Last summer I was sitting on the couch with my (ex) boyfriend, reading an article in Cosmo magazine about that book “He's Just Not That Into You” (I don't know about you, but that book became a mini bible for my group of friends for a while). Anyway, the article was about playing hard to get and my (then) boyfriend said to me, 'I wish you had played harder to get when we first met. I knew straight away that you were keen because you sent me a barrage of text messages.' I nearly choked on my chai. I had an instant 'beam me up, Scotty' moment.
I felt like shit even though my (then) boyfriend didn't mean it in a nasty way, and I've since forgiven him — but only because it ultimately led me to the idea for this book. I felt like someone had winded me. Little did my (then!) boyfriend know that he had opened up a can of worms. And these were smelly, long, deep-rooted worms; worms that made me take a step back and have a look at my life and the way in which I had handled my previous relationships. I'd been so close to missing out on this great guy! (have I mentioned we split up?!)
It made me realise that I had been doing it all wrong. Ironically, when it came to any other area of my life I was completely in control — I had a great job, awesome friends, a brilliant family that I loved, and a busy and fulfilling life with many goals. But when it came to men — or, more importantly, my emotions when I was with men — I was as useless as a fanny on a toaster! Seriously, why did I find it so hard to be 'coy', to play the game, to dance that (awkward) little dance?

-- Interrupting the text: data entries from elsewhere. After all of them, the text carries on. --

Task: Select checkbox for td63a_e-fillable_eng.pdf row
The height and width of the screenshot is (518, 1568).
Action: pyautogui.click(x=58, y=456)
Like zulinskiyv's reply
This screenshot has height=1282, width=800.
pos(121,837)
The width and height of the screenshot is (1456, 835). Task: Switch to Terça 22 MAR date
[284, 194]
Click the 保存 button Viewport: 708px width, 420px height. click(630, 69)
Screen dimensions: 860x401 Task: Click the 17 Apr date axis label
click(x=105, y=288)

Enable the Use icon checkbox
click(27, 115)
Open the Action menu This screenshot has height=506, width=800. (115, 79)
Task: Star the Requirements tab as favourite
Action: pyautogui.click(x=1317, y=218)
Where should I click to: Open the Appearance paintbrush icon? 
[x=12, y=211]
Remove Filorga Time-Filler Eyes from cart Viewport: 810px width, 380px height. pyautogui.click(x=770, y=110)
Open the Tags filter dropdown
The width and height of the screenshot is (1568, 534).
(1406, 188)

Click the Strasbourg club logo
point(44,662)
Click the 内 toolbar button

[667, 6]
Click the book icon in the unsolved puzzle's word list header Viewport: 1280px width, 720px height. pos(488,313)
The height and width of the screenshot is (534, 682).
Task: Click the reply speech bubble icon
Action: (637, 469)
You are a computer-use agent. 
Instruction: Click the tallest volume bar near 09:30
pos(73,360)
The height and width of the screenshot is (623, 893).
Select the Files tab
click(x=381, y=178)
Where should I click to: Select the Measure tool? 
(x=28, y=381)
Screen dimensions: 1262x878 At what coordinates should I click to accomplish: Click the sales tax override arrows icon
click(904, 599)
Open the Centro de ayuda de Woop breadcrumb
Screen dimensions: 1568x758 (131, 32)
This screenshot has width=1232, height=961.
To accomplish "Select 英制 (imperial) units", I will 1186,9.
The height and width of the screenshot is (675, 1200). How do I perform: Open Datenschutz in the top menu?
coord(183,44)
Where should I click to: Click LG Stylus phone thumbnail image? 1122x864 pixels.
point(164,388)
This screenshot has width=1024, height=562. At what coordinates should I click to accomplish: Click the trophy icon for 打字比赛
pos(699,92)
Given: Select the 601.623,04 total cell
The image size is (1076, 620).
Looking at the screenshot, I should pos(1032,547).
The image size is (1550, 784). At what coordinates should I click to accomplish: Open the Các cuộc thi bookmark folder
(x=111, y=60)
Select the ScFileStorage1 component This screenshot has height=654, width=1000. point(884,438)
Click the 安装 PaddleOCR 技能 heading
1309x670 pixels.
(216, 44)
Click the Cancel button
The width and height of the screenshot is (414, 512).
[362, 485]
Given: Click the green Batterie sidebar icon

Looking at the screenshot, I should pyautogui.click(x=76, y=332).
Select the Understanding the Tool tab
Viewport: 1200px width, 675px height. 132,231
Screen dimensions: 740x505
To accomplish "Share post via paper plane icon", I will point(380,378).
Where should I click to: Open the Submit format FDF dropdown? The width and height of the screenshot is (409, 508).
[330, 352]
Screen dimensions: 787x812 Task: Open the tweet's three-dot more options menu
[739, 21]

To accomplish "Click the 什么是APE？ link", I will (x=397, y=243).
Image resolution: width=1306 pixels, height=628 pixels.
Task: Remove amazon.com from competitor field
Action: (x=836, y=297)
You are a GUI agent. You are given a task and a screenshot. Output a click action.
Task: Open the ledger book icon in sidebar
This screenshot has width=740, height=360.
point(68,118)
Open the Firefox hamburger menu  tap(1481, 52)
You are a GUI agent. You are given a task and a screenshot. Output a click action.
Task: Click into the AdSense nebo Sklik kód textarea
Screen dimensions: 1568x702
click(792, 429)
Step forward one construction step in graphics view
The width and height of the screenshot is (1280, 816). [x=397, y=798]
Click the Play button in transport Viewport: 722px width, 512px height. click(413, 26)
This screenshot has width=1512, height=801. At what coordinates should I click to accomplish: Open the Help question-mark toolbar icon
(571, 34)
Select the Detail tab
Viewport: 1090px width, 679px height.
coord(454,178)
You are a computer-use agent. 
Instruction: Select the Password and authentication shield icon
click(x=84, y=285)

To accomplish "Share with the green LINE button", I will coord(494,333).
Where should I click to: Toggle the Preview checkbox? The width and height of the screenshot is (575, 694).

Playing hard to get was something I just didn't get... and there we have it - the ultimate question for DATING - THE "play" of dating..... do you "play " at all let alone "play HARD to get.
The short answer ... yes!
Your signals should be as clear & loud as pammy's left nipple - don’t lead anyone on if in your heart you KNOW they are not right for you- it wastes everyone’s time... unless you are UPFRONT about it ie " I really like you ... I think your hot - but I was wishing for someone who didn’t already have kids /smoke /own a Harley / a butt plug (whatever) but if you want to hang out... I’m cool? "That way no one is being lied to and everyone knows the stakes. Are you game enough for that ? You need to ask yourself this stuff before you date.